Slowly I peeled back the warm covers on the bed. Stiff and sore from the last six days spent in the cold, sleet, and rain of Buffalo County; I was left dreary and dazed. A cup of hot coffee was definitely in need. The freezing cold kitchen floor met me with an awakening jar. I quickly shuffled to the carpet and looked out at the morning blackness wondering what the monster buck I saw two days ago had on his agenda today.
I tried to imagine whose wall he would grace come gun season and if there was any way St. Hubert’s Outfitters out of Durand, Wisconsin would have me back for a second round at taking the monster. Imagining different scenarios in my mind, I mechanically made my way down to the basement to start a fire in the woodstove. Reaching for kindling, pain shot through my right elbow. A couple days before I had slipped down the face of a wet rock when leaving the woods coming down hard on my right elbow.
Striking a match to the dry kindling I knew it wouldn’t be long and my little pile of wood would quickly burn out.
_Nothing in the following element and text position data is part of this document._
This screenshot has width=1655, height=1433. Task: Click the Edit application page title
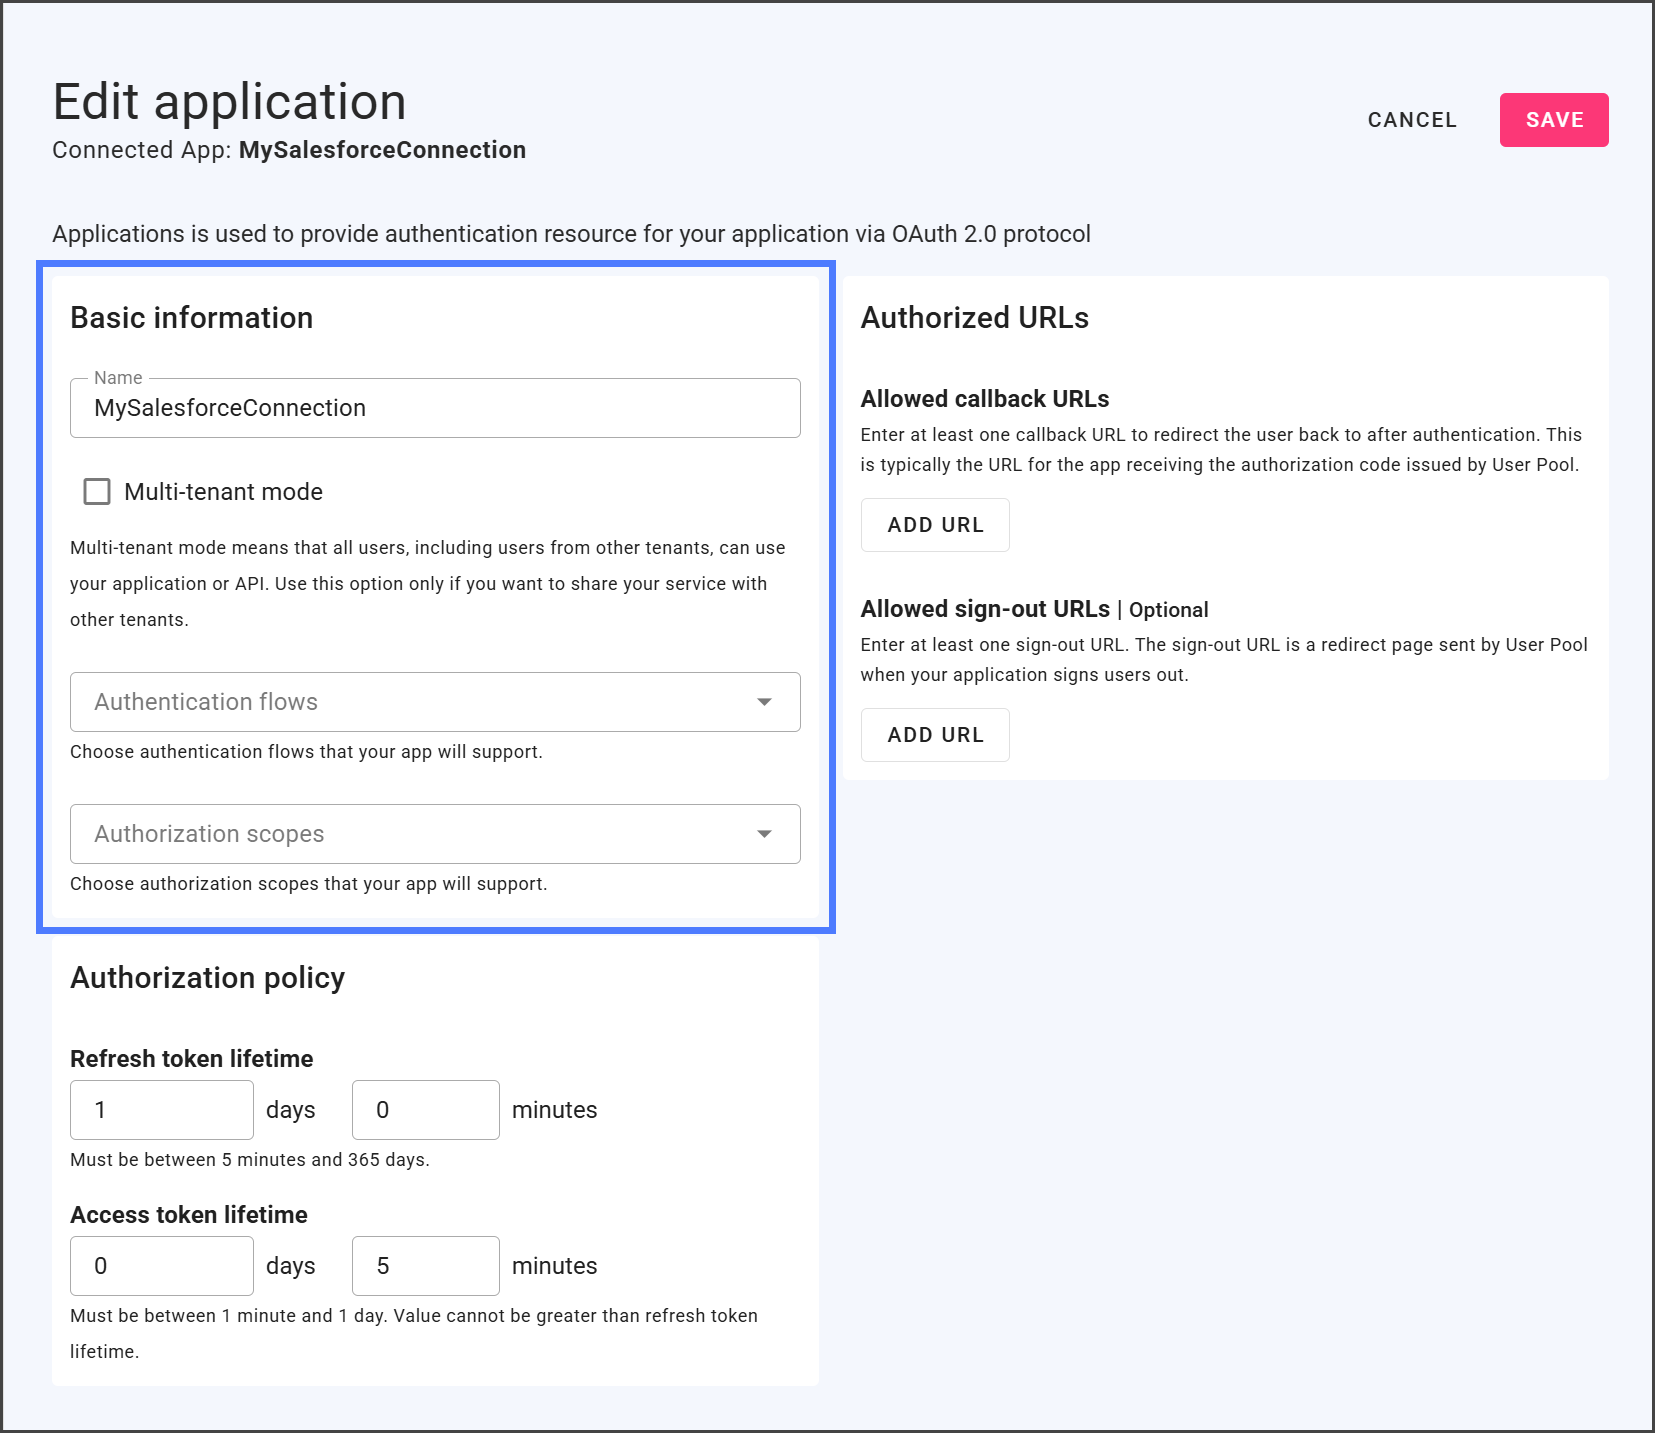229,102
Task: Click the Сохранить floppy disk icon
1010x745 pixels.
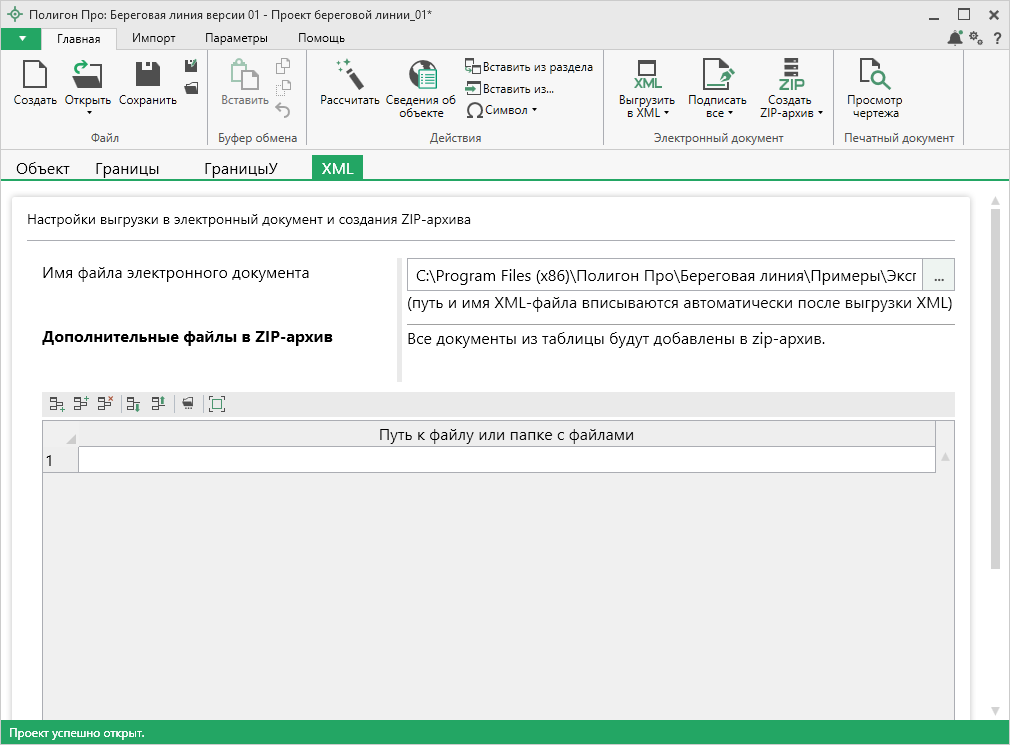Action: 148,75
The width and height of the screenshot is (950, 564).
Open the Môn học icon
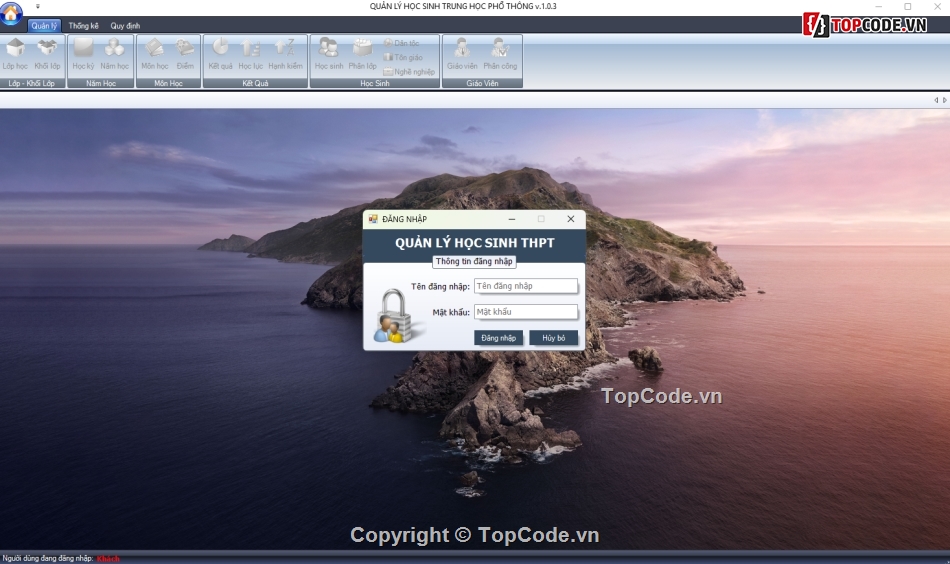pos(155,53)
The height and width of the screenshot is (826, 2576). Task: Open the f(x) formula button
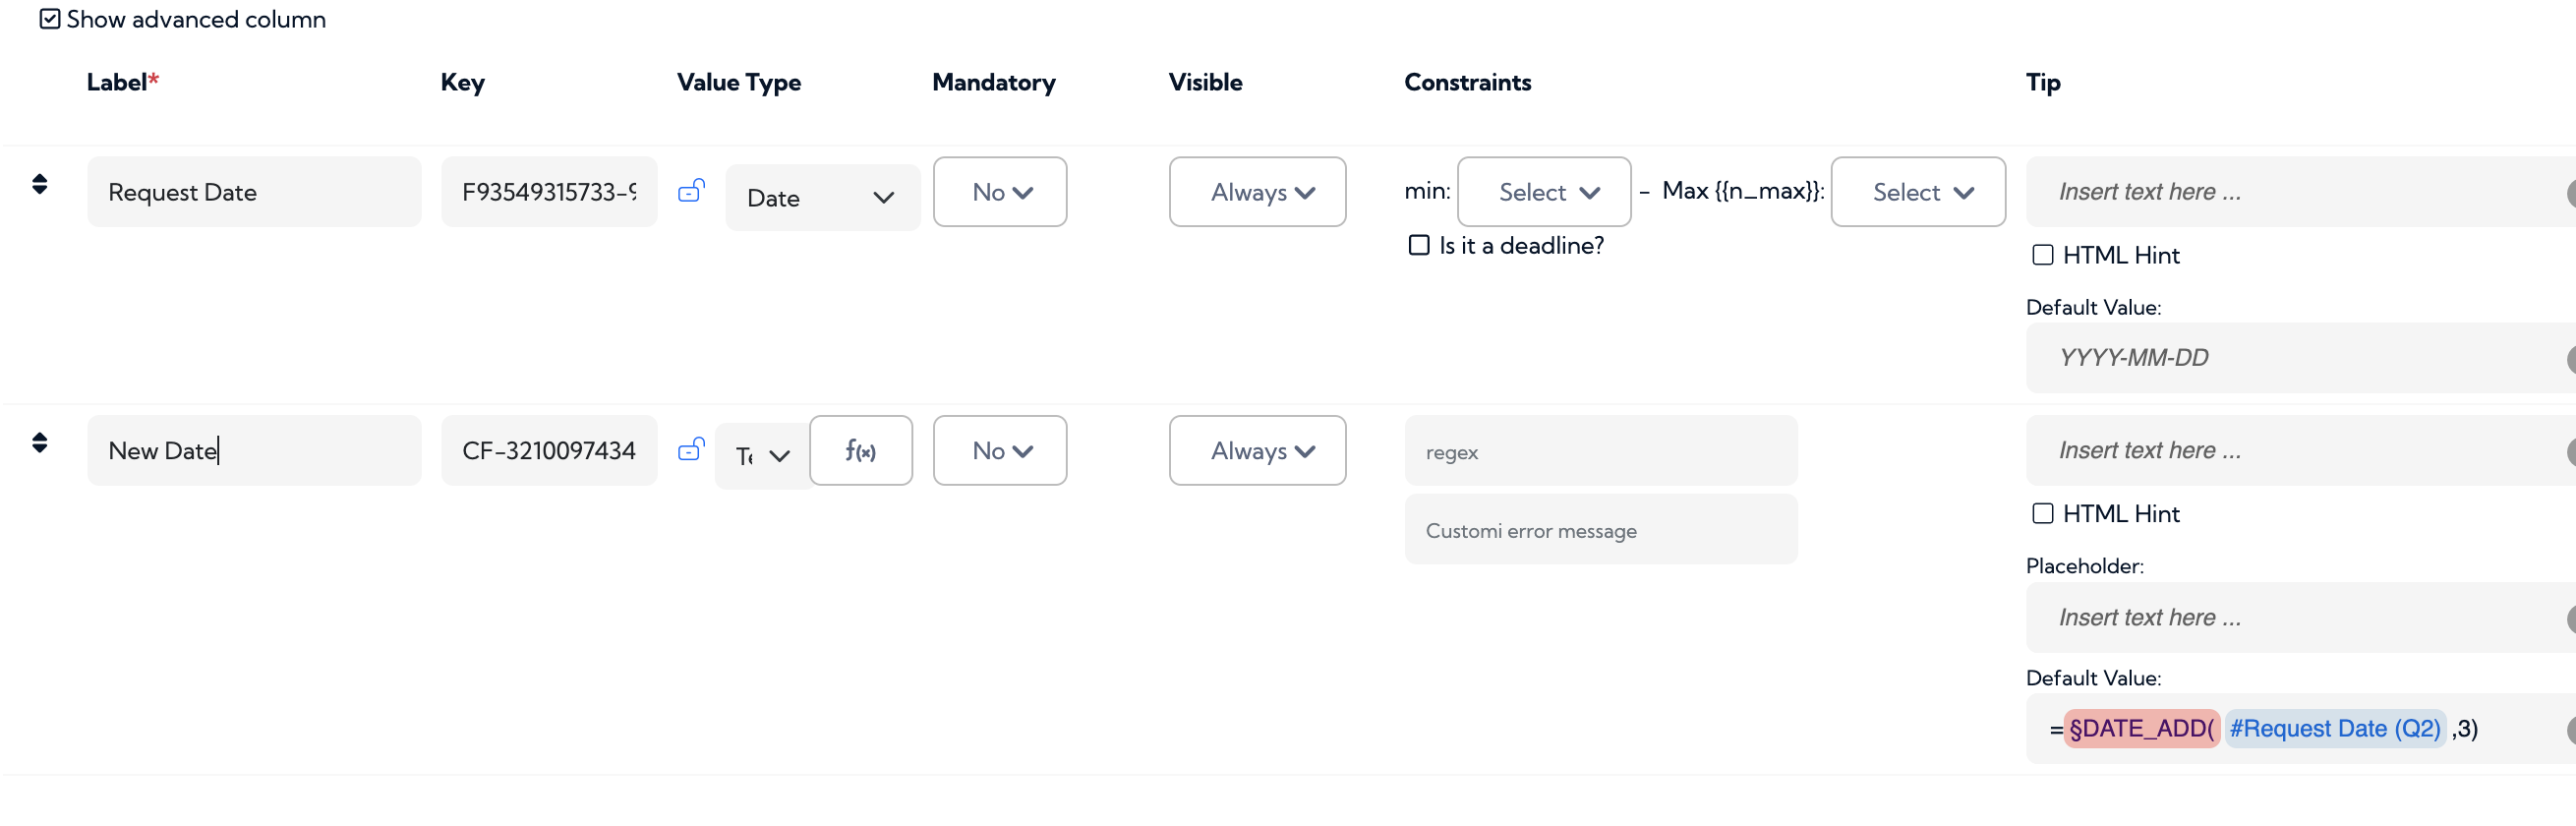(x=861, y=451)
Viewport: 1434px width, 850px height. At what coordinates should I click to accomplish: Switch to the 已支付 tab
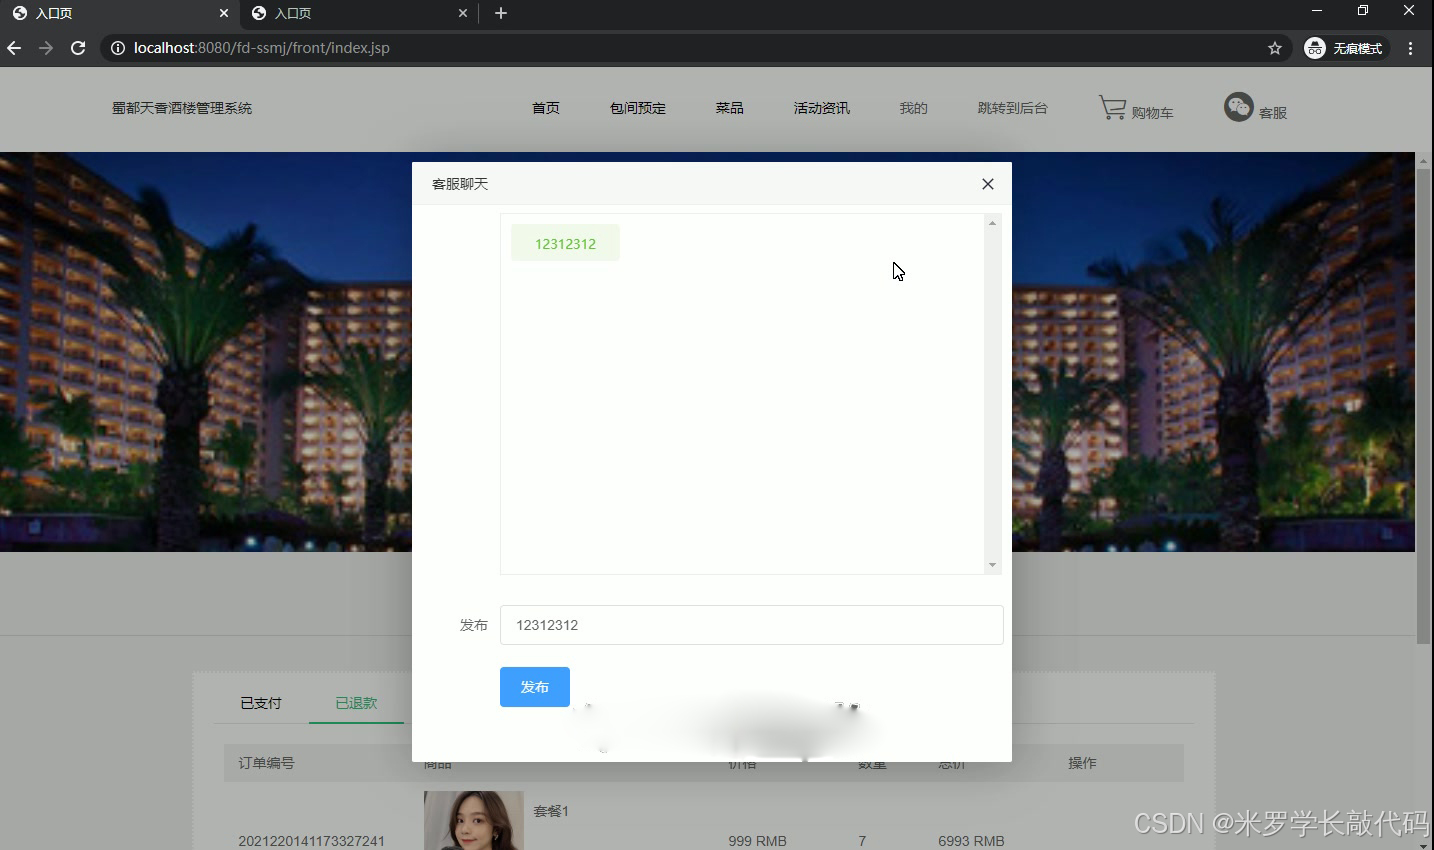(259, 703)
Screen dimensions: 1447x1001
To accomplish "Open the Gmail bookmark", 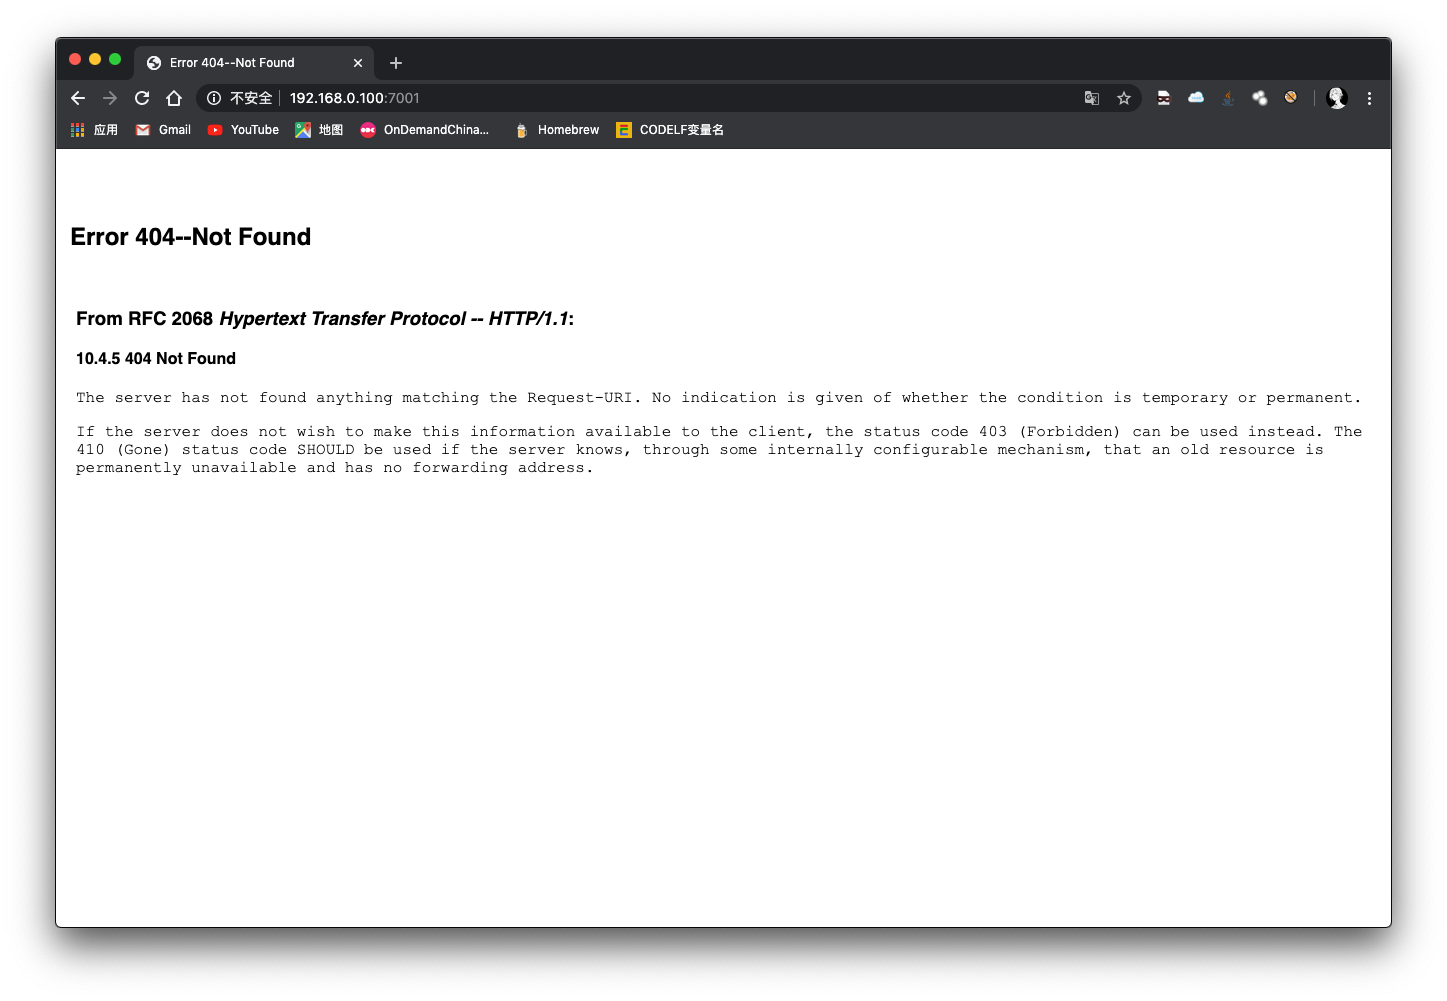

Seeing the woodbin was empty, I cringed at the thought of braving the cold of the garage to replenish it. But since I was the only one awake to do the deed, I slipped on a pair of hunting boots and sloughed into the garage.
The sub zero cold hit me like a hurricane and I gasped to catch my breath. Stepping down into the garage, a sudden movement caused me to jerk to attention. Looking up I saw the leaping 60 pound ball of fur and fluff of my Shepard/Chow cross dog “Annie” bounding my way. Excited to see me after six days away she had forgotten I came home late in the night. Far beyond the point of self-control she closed in with the velocity of a speeding bullet. Annie clipped me off at the knees sending me spinning wildly through the air, careening towards the cold cement floor.
Breaking the fall with my right elbow and face, I immediately found myself in horrifying pain. Fighting off a face washing and hair combing, compliments of Annie’s excited muzzle, I tried to struggle to my feet. I managed to half crawl and half stumble my way to back into the house; collapsing on the floor evaluating damage.
Years of being bucked off by the horses I was training taught me to never get too excited unless need be about injuries. Every thing seemed to bend but when to turned my right arm side to side it snapped. “OK”, I thought, “I’m in trouble…” After rousing my daughter, Brittany, from sleep to take me into the hospital it was confirmed. The same elbow I had fallen on two days ago was now broken. I was done not only with archery season for the year but gun seasons, both in and out of state would also have to be cancelled. Now I cried with good reason.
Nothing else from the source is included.